BONN: The world should set a goal of halting net desertification by 2030 to stem annual losses of farmland equivalent to three times the size of Switzerland, a senior UNofficial said on Tuesday.
“Drylands are on the front line of the climate change challenges for the world,” Luc Gnacadja, head of the Bonn-based UN Convention to Combat Desertification (UNCCD), told the Reuters Global Energy and Climate Summit.
Drylands account for about 41 per cent of the world’s land area -- ranging from deserts such as the Sahara to croplands in central Asia, the US plains or much of Australia. Many regions are becoming steadily more arid.
Gnacadja said the UNCCD hoped world leaders, due to meet in Rio de Janeiro in mid-2012 for a once-a-decade “Earth Summit”, would set a goal of halting net desertification by 2030 to help ease poverty and maintain food production.
“That means we will do more to prevent land degradation, we will do more to reclaim land,” he said. “If we do these two things...we can certainly reach the level of a zero net rate”.
Every year, he said 12 million hectares (29.65 million acres) of land were degraded in drylands -- three times the size of Switzerland. Areas restored to productivity were far less, meaning a big annual net loss.
“In those 12 million hectares we could grow at least 20 million tonnes of grain,” he said. Climate change is adding to factors such as over-exploitation by people planting crops too intensively or over-grazing.

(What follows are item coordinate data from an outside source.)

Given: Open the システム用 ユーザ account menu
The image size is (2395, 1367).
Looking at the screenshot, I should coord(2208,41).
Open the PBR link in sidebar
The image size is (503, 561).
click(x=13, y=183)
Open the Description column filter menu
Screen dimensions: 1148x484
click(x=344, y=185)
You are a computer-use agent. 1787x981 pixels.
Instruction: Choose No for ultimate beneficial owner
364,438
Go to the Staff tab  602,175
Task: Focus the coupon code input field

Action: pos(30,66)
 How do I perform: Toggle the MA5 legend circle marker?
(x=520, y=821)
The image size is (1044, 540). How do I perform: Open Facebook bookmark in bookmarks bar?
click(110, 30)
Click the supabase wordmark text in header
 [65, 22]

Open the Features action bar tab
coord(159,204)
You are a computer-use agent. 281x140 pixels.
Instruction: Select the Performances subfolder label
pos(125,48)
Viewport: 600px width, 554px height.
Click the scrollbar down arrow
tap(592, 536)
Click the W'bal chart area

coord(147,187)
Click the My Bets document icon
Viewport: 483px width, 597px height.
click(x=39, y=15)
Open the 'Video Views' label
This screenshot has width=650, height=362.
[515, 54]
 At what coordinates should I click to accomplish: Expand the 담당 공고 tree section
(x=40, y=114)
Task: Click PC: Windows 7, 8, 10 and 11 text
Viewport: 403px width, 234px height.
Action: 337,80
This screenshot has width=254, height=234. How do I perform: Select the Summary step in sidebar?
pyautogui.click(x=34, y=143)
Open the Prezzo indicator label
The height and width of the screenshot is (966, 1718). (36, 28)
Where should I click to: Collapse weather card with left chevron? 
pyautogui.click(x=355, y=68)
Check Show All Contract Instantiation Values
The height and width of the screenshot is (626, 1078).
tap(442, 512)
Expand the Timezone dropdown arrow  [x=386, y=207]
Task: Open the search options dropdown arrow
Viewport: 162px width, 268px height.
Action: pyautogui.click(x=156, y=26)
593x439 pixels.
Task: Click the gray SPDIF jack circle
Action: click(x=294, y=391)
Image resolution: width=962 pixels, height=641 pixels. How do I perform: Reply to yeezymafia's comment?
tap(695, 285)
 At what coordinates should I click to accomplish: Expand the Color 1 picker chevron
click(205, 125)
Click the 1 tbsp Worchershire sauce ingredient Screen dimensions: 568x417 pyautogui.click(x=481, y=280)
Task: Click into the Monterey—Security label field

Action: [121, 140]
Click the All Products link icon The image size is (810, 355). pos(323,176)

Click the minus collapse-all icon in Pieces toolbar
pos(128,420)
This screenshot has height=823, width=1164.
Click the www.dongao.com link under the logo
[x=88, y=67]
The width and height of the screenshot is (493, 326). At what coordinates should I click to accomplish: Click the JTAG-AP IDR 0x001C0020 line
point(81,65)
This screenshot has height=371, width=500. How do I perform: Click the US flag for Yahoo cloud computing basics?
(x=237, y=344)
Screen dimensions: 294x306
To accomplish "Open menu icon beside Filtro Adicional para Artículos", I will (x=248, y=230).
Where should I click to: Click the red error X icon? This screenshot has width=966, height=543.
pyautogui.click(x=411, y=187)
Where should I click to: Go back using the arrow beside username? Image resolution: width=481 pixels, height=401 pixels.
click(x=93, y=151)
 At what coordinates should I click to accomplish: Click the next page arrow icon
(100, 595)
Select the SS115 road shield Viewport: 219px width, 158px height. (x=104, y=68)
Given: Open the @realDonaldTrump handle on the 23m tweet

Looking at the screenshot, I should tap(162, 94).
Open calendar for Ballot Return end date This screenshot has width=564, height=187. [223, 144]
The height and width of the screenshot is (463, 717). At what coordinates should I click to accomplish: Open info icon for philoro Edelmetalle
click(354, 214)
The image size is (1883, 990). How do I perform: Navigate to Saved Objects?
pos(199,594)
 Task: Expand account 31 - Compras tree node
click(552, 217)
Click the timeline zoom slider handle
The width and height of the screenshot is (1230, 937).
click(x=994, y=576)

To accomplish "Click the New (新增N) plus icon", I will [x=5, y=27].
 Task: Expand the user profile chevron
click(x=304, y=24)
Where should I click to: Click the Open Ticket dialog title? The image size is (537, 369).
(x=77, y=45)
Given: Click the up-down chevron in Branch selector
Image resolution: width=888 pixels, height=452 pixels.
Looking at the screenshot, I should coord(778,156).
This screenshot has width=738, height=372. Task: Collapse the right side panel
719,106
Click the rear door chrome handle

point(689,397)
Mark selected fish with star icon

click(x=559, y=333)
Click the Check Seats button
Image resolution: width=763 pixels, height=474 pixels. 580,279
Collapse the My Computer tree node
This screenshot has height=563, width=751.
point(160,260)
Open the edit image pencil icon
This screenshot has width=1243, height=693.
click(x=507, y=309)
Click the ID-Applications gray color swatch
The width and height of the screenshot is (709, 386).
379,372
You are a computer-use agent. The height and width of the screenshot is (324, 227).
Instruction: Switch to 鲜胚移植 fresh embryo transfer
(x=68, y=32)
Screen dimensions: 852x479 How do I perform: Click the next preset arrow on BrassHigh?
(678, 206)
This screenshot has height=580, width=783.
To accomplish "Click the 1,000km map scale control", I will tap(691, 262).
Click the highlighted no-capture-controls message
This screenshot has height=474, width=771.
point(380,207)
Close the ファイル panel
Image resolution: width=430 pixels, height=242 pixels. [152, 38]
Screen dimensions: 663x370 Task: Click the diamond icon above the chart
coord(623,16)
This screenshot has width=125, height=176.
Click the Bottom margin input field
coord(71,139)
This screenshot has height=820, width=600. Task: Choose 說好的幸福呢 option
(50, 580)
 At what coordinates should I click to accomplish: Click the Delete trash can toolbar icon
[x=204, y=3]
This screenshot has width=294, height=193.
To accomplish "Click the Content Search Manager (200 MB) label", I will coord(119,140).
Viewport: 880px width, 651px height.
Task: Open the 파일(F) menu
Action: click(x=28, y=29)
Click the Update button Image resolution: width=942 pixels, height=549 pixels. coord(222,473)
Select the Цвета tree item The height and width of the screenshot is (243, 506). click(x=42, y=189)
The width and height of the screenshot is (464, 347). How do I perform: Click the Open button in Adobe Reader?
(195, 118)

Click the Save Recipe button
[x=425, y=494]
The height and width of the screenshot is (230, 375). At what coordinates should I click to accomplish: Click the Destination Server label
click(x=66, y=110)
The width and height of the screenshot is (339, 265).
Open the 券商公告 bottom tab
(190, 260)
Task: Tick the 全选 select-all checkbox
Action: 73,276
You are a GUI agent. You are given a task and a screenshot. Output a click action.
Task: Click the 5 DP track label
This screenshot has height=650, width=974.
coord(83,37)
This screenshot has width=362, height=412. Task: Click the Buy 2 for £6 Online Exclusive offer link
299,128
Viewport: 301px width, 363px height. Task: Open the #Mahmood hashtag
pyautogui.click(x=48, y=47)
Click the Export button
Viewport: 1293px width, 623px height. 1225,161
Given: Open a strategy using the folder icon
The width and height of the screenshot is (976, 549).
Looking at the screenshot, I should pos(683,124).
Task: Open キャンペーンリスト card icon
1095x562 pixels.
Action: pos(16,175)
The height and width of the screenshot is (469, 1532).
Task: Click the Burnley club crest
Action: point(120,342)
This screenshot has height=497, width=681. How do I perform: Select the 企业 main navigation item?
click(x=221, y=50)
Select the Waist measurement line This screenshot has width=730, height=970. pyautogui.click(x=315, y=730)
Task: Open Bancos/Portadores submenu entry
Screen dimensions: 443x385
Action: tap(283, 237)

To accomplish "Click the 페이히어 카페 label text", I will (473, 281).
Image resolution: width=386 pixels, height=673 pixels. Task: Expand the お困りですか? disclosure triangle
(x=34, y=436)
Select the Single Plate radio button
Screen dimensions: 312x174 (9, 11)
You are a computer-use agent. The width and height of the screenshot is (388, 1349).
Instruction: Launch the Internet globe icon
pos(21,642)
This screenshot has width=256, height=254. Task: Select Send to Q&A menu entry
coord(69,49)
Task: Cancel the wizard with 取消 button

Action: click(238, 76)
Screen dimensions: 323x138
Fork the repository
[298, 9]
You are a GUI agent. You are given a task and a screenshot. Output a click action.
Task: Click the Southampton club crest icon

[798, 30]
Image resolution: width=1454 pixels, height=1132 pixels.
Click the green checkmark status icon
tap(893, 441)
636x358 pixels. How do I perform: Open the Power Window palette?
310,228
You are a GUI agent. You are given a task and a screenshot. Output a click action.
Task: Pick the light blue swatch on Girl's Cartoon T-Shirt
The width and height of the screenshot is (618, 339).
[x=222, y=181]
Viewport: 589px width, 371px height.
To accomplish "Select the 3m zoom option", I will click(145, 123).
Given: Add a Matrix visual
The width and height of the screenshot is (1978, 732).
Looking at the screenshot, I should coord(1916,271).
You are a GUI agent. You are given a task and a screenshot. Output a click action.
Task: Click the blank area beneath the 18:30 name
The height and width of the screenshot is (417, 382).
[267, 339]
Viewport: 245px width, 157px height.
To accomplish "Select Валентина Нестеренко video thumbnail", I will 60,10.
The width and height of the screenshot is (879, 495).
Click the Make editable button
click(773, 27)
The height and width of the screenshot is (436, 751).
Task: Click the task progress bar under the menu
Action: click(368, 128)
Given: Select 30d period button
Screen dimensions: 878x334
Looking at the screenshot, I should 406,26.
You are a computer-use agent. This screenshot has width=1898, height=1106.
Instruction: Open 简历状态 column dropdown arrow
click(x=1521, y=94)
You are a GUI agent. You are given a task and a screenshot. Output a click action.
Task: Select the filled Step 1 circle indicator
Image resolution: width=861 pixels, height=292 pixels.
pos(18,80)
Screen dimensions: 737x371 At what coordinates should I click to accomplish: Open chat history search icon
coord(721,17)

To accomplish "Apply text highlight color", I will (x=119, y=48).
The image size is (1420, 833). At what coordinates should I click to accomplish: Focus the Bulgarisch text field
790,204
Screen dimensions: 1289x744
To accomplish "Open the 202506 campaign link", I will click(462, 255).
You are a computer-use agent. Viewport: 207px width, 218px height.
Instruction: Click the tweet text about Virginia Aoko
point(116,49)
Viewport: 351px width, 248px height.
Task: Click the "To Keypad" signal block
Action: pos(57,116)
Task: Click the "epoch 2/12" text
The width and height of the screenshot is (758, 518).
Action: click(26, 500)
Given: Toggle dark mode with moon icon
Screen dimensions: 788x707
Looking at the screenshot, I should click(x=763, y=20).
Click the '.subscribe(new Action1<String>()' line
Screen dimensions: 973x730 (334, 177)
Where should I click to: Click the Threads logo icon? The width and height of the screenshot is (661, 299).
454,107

The UN Environment Programme says that desertification -- or land degradation in drylands -- affects 3.6 billion hectares (8.896 billion acres) and threatens the livelihoods of more than 1 billion people in some 100 countries.
Gnacadja, from Benin, said problems of desertification were “in a blind spot” for the world’s governments. “We need to take it out of the blind spot,” he said.
He said farmers should get more encouragement for policies that help store carbon in the soil, widening U.N. schemes trying to slow climate change by preserving forests.
Plants soak up carbon dioxide, the main greenhouse gas from human activities, as they grow.And he pointed to some advances in slowing desertification, such as in the Sahel. In Burkina Faso, for instance, farmers dug small pits to capture rain in a system known as zai, eventually allowing them to plant crops such as sorghum and millet.
Gnacadja said that countries would start reporting new indicators from 2012, including the percentage of people who live above the poverty line in degraded land areas, and the percentage of those areas covered by vegetation.
“We will be able...not only to have the first data to set baselines, but as we move forward to measure trends,” he said.